It looks like we are years away from resolving all this, except perhaps in Vermont and Massachusetts.

Tuesday, August 16, 2005

Martyr Lutheran

So, it's away for 12 days, only to find that the Lutherans acted up and acted out in the absence. At the end of their annual assembly last week, the Evangelical Lutheran Church in America (ECLA) turned eyes skyward and hummed a happy tune. They passed conflicting and conflicted resolutions concerning same-sex marriages and unions in the process.

Note: This group is not the same as the reactionary and fundamentalist Missouri Synod Lutherans. The latter proclaim all homosexuals sinners and shun them (see Marriage: III). The ECLA allegedly welcomes homosexual members, encourages its pastors to minister to them, and may eventually ordain gay clergy...but not this week.

The ECLA assembly last week took place in Orlando, Florida, home of Disney's fantasy theme park. As befitting that location, the group seems to want it all ways. By 670 to 323, it passed a resolution welcoming "gay and lesbian persons into its life" and directing congregations and pastors 'to discern ways to provide faithful pastoral care to all to whom they minister." It followed that with a vote to continue to prohibit blessing of same-sex marriages and unions. However, it will not discipline congregations or pastors who do so. Then, it voted 503 to 490 to maintain a ban on gay clergy.

That third resolution led to a silent protest by 100 members of Goodsoil, who are devoted to eliminating discrimination in the ECLA. They walked to the front, wearing rainbow sashes.

According to a Goodsoil spokesman, Phil Soucy, "The church is not ready to make sweeping changes. That's one way of looking at it. We were sacrificed on the altar of denominational unity."
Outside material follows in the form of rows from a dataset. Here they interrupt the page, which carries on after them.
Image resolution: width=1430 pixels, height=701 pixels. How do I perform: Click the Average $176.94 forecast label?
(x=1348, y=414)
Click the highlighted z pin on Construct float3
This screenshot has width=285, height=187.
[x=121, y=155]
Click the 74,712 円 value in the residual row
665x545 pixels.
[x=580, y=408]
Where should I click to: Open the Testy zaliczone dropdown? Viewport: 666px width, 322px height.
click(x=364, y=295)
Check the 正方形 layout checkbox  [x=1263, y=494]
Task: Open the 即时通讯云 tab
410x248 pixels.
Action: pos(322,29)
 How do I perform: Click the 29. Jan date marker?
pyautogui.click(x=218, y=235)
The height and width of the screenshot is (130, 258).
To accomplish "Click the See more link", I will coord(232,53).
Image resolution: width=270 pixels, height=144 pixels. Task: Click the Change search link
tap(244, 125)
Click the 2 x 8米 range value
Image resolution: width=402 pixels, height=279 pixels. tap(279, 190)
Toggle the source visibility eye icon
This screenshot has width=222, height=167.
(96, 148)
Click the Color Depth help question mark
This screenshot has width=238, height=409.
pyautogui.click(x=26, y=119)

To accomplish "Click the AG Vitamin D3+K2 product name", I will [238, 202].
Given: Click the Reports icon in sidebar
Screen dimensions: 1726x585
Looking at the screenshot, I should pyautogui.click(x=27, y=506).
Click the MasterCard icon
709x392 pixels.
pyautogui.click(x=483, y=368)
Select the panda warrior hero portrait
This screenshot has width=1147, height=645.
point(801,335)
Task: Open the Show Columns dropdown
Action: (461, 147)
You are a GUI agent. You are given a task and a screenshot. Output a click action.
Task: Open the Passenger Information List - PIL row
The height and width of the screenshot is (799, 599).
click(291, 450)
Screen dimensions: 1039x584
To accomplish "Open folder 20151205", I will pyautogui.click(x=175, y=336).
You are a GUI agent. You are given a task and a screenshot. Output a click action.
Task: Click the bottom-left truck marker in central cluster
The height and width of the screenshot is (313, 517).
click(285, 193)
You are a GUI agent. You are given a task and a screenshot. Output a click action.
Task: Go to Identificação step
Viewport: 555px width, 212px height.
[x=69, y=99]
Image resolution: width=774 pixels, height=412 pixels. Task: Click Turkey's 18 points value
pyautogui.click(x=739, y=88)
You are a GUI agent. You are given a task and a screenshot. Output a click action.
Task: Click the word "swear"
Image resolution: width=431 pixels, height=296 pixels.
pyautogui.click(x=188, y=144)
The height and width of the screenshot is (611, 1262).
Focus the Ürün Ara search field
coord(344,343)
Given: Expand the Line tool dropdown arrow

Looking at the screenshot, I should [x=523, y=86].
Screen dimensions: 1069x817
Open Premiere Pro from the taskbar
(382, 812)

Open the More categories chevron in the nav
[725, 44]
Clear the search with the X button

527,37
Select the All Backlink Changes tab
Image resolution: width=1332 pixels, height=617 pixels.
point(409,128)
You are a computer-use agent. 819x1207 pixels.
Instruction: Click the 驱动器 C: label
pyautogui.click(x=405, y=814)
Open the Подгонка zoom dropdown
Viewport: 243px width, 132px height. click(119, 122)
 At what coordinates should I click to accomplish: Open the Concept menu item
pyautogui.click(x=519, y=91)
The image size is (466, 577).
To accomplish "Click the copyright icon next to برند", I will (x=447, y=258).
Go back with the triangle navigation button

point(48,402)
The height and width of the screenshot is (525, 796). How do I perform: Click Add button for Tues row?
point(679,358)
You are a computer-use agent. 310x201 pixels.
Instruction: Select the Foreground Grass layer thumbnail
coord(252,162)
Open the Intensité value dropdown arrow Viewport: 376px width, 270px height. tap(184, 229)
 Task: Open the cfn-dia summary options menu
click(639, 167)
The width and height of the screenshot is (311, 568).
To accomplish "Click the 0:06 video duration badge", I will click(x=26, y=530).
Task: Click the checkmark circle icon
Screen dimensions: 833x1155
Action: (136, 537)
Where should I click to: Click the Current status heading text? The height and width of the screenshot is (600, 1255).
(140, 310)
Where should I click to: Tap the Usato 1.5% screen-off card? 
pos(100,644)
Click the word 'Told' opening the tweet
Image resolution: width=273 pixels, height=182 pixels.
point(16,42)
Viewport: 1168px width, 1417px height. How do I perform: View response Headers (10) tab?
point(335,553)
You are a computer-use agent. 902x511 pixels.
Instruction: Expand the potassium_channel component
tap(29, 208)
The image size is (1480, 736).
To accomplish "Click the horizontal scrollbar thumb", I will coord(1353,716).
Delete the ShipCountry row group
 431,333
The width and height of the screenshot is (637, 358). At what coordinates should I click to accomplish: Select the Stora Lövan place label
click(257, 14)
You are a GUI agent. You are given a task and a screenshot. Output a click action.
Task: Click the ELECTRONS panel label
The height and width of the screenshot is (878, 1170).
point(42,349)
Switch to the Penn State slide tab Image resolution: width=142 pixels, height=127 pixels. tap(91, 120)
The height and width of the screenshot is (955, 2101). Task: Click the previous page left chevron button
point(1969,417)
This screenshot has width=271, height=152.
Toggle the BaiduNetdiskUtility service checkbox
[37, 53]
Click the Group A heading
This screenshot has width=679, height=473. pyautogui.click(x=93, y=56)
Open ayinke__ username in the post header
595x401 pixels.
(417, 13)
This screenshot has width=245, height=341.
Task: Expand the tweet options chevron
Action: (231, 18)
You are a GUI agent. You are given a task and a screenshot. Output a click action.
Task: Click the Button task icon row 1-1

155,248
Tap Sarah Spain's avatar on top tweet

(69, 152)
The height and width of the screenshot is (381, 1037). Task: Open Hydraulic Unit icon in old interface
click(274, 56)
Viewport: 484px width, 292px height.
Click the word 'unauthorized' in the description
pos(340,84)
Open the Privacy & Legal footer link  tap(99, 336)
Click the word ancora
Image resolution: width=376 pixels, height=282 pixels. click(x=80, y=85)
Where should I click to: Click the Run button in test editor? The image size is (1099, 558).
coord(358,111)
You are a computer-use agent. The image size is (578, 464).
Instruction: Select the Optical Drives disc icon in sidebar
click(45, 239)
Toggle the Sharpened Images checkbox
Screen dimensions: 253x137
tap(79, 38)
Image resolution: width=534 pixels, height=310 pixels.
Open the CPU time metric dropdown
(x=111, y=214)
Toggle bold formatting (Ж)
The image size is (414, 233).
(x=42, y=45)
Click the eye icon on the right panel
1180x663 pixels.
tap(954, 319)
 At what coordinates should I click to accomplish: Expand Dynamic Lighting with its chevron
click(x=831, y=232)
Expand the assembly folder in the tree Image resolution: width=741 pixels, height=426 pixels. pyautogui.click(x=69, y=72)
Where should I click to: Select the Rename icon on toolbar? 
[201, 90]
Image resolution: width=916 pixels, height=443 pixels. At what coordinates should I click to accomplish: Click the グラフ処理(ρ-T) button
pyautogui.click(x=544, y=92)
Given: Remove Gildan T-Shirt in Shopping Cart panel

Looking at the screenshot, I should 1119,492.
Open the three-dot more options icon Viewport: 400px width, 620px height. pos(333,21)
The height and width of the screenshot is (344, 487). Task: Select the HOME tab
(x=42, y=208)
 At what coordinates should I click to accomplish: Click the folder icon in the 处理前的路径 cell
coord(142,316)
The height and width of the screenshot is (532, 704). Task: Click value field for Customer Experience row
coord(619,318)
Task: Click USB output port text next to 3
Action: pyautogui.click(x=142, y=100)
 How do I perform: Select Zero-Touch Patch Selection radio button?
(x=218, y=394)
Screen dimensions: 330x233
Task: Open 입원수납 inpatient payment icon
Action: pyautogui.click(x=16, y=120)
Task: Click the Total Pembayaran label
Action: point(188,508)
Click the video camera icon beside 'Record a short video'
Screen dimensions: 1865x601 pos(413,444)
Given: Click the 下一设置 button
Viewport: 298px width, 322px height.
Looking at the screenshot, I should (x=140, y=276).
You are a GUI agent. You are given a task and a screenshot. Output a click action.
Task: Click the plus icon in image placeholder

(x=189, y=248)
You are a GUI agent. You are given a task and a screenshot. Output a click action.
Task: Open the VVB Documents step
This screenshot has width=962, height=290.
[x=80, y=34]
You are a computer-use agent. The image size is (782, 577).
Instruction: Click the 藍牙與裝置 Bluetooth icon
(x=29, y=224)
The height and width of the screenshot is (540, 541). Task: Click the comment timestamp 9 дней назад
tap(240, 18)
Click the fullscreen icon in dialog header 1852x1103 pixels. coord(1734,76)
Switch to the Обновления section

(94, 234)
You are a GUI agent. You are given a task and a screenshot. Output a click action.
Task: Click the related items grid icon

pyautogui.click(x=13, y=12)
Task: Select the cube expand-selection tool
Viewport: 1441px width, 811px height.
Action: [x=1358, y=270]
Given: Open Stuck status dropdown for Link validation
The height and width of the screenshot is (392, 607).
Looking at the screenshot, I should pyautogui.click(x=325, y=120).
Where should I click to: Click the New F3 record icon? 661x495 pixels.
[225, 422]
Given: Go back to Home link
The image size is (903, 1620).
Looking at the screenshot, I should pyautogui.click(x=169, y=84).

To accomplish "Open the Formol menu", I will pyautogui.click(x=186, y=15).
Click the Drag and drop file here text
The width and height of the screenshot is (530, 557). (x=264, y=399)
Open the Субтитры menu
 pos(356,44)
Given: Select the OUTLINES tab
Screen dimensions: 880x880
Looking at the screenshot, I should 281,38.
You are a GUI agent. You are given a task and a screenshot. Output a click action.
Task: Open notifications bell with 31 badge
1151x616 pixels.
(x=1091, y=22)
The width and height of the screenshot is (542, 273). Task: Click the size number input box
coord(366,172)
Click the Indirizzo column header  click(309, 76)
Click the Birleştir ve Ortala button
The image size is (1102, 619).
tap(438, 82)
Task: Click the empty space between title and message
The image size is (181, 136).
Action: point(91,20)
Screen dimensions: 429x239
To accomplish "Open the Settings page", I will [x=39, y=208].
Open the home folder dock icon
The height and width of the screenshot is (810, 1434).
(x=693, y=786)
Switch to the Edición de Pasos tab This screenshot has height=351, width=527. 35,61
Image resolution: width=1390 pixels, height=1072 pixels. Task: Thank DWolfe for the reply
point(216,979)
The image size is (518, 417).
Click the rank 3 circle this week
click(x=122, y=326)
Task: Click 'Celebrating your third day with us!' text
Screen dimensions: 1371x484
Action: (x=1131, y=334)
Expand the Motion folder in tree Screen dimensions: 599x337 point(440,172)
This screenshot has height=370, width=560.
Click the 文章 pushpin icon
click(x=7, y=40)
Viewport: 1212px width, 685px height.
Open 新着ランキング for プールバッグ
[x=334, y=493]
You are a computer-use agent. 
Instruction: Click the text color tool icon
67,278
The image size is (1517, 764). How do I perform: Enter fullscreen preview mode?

On the other hand, as is so often been the case with same-sex marriage, the anti folk are not pleased. WordAlone President Jaynan Clark Egland saw the road to hell here. "(T)his assembly has propped open the door firmly" to same-sex unions, she claimed.

Besides those sites, the best coverage was by Mark Pinsky and Matthew Hay Brown from the Orlando Sentinel. Background is here, assembly forecast here, and the recimination here.

Amusingly enough, the ECLA condemns all sex - gay or straight - outside of marriage. It claims nearly 5 million baptized and over 2.3 million active members. For all of them, fornication is still a no-no.

Monday, August 15, 2005

Angels and Tablets

What to my wondering eyes did appear but an LDS temple. Here in Florence, South Carolina, the garden city (how many of those are there in the country?), one of the smaller and more subtle churches is a Mormon one.

It's on the way to the new Y, hidden two blocks off Second Loop Road. In contrast, the various Baptist and seemingly randomly named from Christian buzzwords houses of tan and pastel wearing Protestants, stand in huge parking lots on the main roads. Fifty-foot white Doric columns, obscenely overreaching, competitive spires, and Lego-like stacks of off-red brick attest to their efforts to clear their throats in God's direction.

The tan LDS temple is the little old man on the park bench with his hands folded in his lap.

So, we asked about, thinking of our own helmet-haired governor, Captain Brylcreme, a.k.a. Mitt Romney. Sure enough, the same-sex marriage thing is not a problem. In another very unscientific survey, we found that the locals associate that with Yankees, liberal Yankees, and don't blame the Captain.

It becomes important, as South Carolina is one of the first presidential primary states. Romney would have to win or come in second here to slither his way into the main race.

While he may not have to worry about marriage issues, the LDS thing is another matter. Here, in Iowa and elsewhere, folks are commonly Catholic or Jewish, much less Mormon. Explaining his association with angels come to earth, golden tablets that supersede the KJV Bible, and magic underwear would be tough.

Private religion certainly should not be an issue. Ahem. Good luck in the Pee Dee, Captain.

Friday, August 12, 2005

Cabbage People

We have been on the road and asked around about our standard issues. Here in South Carolina, folk seem fascinated by the one-day designation of solemnization. It might be that same-sex marriage is just too far-fetched, but more likely, they recognize the latter as a political blip, while the former is a true oddment.

Here in the land of cabbage palms, in a very informal, very unscientific poll, we discussed the topics for this blog with folk from their 20s into their 80s. The nearly universal response from straights about same-sex marriage is that they just didn't get it. The thought there was likely something wrong with it, but no one agreed with the fundamentalist sorts about God's damnation. They leaned more to the love-and-commitment-are-the-real-issues view.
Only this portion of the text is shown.